[[ MATERIAL FOR THIS TASK open ]]
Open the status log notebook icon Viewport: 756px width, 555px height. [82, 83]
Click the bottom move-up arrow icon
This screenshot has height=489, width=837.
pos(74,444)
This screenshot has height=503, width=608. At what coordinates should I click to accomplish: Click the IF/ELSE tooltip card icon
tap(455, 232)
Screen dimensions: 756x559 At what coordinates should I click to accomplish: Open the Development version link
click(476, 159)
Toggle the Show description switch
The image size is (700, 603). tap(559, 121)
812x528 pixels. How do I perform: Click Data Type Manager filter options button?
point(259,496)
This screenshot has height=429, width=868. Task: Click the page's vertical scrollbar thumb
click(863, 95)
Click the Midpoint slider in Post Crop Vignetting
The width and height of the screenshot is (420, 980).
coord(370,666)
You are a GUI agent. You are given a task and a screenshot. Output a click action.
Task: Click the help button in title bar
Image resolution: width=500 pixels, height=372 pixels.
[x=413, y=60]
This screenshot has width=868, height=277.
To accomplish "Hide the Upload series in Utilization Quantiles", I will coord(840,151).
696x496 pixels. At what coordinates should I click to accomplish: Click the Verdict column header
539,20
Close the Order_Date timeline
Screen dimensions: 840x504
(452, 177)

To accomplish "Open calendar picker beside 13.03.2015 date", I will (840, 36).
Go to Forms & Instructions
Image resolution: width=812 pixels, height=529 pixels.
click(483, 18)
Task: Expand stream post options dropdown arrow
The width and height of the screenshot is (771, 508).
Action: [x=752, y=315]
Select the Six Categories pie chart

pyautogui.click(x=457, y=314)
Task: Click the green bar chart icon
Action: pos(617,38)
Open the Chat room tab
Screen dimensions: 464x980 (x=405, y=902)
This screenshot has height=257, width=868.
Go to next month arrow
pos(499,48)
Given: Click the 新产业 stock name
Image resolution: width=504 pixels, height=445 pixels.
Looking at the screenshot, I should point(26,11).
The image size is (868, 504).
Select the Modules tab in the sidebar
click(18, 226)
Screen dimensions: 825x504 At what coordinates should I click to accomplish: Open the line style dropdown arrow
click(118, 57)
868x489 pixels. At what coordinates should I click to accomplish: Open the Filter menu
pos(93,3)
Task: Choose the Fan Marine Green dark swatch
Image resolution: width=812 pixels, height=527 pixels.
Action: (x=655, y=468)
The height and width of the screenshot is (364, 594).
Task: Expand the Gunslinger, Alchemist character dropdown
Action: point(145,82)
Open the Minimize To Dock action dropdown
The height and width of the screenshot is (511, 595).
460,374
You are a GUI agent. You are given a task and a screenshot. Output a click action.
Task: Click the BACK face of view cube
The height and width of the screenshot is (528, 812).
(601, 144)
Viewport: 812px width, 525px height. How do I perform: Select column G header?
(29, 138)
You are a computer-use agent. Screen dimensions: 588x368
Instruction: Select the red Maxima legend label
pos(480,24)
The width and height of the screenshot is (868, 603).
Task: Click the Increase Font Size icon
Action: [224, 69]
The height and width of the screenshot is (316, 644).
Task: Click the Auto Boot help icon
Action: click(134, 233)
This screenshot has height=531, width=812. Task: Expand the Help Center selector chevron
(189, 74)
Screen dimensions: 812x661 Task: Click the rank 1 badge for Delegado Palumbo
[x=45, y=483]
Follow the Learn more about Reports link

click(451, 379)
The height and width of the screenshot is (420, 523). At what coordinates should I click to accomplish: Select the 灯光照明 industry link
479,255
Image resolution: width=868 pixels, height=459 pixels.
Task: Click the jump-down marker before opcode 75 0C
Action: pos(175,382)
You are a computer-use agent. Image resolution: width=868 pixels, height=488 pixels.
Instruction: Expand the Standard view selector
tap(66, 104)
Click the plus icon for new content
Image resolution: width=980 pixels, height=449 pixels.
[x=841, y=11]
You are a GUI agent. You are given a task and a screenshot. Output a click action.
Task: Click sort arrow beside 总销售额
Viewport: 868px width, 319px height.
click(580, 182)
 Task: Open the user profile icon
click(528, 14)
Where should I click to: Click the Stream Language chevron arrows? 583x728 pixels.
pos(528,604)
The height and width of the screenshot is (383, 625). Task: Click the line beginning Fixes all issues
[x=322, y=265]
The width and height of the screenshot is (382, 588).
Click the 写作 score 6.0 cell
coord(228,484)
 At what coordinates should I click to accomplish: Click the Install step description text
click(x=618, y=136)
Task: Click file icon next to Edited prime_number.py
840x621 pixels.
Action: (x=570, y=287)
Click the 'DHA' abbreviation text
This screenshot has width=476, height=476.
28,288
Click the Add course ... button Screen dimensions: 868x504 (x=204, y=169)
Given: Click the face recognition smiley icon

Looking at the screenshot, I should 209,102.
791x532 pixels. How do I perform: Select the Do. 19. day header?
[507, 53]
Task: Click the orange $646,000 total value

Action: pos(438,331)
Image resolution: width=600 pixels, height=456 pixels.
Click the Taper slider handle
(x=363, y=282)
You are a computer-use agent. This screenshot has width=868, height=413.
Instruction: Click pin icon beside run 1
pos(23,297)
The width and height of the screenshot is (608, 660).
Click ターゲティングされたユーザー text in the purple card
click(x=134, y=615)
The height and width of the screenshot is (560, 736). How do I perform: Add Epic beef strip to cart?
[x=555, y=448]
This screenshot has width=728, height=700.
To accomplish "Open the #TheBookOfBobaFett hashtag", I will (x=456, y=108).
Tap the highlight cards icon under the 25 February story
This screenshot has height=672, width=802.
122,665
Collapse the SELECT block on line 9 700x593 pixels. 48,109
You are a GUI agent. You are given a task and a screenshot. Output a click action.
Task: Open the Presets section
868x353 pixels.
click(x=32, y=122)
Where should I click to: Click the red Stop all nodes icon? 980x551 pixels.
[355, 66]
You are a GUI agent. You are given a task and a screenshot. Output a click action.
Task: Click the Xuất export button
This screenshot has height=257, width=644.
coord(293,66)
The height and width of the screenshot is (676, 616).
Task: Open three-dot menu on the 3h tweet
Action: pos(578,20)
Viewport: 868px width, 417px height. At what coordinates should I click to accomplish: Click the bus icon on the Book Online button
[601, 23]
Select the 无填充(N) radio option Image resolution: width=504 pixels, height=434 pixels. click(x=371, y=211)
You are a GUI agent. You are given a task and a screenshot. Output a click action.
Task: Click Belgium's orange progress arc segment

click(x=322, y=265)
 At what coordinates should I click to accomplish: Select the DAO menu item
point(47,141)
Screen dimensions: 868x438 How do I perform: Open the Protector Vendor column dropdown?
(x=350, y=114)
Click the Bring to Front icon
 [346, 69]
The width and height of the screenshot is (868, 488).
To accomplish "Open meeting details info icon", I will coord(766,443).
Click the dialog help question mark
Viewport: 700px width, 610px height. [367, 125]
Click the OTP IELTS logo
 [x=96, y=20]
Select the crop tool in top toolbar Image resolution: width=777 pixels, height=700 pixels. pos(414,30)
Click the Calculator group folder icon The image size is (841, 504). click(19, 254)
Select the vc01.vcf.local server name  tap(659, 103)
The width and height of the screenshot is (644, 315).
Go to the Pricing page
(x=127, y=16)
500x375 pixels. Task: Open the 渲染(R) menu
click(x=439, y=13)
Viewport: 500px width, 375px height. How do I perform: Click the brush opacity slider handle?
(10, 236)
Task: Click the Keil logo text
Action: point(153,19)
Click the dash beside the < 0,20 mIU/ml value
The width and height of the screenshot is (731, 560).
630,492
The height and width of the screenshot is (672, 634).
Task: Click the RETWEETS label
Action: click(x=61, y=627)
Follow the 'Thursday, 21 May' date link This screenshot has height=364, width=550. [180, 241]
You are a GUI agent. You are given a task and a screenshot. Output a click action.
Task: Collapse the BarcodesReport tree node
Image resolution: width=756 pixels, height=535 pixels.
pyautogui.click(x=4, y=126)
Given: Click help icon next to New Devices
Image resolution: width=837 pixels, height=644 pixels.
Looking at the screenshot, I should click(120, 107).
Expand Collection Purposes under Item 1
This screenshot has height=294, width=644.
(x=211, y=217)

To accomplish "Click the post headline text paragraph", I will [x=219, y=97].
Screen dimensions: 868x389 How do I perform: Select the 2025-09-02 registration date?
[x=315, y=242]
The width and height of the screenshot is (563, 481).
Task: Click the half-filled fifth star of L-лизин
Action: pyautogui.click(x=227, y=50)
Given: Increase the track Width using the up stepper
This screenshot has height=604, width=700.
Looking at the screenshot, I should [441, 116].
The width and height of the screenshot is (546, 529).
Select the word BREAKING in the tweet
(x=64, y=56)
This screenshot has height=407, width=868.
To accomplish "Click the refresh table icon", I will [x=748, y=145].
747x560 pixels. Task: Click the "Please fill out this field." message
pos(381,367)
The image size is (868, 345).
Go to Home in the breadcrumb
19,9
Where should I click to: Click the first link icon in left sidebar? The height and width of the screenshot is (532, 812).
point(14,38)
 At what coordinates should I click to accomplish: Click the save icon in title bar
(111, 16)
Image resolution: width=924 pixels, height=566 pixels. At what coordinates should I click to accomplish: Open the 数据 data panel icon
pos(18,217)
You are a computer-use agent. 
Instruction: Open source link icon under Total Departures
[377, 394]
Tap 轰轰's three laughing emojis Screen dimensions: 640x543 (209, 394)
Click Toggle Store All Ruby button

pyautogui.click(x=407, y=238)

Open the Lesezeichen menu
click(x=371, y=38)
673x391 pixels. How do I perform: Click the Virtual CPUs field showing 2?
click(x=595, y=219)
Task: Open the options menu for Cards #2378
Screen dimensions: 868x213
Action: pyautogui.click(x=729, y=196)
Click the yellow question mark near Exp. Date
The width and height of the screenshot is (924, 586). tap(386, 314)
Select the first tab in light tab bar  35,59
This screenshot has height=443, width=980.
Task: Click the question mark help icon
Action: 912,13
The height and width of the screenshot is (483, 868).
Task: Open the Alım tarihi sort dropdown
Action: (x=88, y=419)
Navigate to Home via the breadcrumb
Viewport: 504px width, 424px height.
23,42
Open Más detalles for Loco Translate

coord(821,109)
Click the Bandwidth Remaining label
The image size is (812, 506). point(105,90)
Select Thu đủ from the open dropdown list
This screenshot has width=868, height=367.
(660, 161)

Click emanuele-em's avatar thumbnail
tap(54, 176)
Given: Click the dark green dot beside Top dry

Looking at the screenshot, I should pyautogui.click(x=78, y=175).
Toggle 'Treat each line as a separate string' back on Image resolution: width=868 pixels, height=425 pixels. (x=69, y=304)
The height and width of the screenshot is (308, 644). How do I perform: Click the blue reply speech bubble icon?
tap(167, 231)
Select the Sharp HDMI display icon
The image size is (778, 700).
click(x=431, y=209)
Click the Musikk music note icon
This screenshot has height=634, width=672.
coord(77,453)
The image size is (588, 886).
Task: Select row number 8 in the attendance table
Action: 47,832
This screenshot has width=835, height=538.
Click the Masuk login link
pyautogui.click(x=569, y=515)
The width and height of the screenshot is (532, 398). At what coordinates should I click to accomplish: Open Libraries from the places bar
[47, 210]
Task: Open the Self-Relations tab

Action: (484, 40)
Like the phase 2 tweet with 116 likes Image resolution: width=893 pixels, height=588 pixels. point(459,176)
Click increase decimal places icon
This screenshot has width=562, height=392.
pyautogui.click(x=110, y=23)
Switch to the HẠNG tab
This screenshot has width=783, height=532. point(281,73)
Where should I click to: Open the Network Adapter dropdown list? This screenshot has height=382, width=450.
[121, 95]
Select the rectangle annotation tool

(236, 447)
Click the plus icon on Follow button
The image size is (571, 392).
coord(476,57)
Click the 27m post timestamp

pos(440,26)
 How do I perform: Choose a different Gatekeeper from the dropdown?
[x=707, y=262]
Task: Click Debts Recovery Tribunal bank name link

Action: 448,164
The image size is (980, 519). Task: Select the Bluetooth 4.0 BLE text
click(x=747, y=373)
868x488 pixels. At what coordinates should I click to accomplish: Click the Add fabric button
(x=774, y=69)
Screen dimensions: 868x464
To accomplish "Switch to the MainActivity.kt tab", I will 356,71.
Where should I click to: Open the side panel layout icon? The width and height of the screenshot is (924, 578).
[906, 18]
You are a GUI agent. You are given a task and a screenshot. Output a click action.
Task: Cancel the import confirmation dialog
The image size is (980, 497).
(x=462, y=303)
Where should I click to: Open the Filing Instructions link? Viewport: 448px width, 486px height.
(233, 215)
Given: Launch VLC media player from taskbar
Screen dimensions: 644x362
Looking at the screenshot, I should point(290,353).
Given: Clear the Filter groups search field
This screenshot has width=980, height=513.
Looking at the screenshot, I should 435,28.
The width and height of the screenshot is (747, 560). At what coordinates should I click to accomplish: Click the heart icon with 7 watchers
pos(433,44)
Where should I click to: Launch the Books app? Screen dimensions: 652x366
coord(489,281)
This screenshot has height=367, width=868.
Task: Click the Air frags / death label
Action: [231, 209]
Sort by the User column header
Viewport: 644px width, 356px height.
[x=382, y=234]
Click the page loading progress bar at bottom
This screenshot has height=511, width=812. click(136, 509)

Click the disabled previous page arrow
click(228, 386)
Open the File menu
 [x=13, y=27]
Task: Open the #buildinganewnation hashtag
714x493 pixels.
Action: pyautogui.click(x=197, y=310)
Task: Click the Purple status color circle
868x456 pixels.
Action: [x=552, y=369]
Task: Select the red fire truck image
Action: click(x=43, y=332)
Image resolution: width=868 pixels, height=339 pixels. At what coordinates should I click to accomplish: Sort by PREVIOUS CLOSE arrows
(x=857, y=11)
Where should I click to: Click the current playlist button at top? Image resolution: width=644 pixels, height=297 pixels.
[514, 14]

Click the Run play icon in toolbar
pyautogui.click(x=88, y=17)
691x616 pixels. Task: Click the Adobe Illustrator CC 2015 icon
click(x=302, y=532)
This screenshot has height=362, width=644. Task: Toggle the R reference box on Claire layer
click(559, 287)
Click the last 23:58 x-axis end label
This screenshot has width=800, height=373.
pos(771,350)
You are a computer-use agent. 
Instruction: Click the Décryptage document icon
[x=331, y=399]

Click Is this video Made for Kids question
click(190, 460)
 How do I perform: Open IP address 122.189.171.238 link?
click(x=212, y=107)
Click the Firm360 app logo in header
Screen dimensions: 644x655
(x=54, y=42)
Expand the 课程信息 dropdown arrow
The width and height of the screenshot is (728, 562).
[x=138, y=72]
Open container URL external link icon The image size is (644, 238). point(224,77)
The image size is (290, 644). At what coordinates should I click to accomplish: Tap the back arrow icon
[[ MATERIAL FOR THIS TASK closed ]]
WHAT NEEDS TO BE DONE: Taking the entries above, write out exactly the lines starting with the line containing "791x532 pixels. How" and going on through the line containing "Task: Click the Xuất export button", both included, and nothing else.

FINISHED EXERCISE:
791x532 pixels. How do I perform: Select the Do. 19. day header?
[507, 53]
Task: Click the orange $646,000 total value

Action: pos(438,331)
Image resolution: width=600 pixels, height=456 pixels.
Click the Taper slider handle
(x=363, y=282)
You are a computer-use agent. This screenshot has width=868, height=413.
Instruction: Click pin icon beside run 1
pos(23,297)
The width and height of the screenshot is (608, 660).
Click ターゲティングされたユーザー text in the purple card
click(x=134, y=615)
The height and width of the screenshot is (560, 736). How do I perform: Add Epic beef strip to cart?
[x=555, y=448]
This screenshot has width=728, height=700.
To accomplish "Open the #TheBookOfBobaFett hashtag", I will (x=456, y=108).
Tap the highlight cards icon under the 25 February story
This screenshot has height=672, width=802.
122,665
Collapse the SELECT block on line 9 700x593 pixels. 48,109
You are a GUI agent. You are given a task and a screenshot. Output a click action.
Task: Open the Presets section
868x353 pixels.
click(x=32, y=122)
Where should I click to: Click the red Stop all nodes icon? 980x551 pixels.
[355, 66]
You are a GUI agent. You are given a task and a screenshot. Output a click action.
Task: Click the Xuất export button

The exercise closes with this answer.